■ **Collected data**:
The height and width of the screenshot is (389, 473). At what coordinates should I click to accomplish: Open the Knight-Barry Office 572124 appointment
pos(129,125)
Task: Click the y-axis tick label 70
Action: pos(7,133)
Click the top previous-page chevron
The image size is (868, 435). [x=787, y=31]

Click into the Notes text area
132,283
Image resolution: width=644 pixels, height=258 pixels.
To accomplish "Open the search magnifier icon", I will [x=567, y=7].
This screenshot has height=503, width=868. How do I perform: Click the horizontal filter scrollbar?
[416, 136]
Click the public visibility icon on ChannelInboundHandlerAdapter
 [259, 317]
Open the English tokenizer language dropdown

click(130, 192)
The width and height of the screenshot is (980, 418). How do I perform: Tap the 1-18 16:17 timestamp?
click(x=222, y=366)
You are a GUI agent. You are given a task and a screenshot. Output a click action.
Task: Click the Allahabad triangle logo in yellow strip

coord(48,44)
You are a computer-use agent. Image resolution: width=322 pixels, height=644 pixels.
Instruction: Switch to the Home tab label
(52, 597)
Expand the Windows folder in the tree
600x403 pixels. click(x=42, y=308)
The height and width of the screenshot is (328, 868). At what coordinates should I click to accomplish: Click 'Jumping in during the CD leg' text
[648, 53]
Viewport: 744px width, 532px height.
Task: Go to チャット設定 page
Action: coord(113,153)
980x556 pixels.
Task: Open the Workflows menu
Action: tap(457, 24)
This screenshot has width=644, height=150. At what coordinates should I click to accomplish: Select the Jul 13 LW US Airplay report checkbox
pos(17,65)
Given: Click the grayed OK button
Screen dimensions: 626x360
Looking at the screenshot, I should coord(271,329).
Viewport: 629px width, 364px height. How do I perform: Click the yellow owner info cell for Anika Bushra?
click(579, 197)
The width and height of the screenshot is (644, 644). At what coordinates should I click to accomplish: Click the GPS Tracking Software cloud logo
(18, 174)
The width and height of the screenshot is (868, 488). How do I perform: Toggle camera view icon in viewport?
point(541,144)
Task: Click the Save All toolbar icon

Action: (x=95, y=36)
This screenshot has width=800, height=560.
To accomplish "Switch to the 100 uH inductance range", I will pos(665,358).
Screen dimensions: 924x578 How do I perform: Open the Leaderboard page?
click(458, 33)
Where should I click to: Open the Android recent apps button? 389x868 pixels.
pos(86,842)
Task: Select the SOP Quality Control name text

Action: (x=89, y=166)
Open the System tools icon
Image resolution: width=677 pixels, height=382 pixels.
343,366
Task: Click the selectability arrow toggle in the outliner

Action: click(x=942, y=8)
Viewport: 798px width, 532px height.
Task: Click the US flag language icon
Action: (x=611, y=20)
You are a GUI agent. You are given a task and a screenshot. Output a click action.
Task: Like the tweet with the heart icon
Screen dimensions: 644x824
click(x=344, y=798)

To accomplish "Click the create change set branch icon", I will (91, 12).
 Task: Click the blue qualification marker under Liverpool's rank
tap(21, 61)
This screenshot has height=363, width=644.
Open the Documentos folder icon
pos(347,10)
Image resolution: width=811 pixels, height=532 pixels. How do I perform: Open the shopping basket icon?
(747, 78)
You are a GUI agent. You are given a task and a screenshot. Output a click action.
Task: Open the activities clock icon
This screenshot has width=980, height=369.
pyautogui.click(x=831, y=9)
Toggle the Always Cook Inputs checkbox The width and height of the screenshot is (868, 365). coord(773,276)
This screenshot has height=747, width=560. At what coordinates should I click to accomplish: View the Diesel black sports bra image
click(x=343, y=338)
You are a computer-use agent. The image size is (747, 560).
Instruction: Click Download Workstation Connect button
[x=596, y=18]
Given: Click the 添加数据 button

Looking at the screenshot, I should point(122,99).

■ **PROBLEM STATEMENT**: Filter the lines above, keeping each one that contains the string "computer".

■ **WRITTEN ANSWER**:
You are a computer-use agent. Image resolution: width=322 pixels, height=644 pixels.
You are a computer-use agent. The image size is (747, 560).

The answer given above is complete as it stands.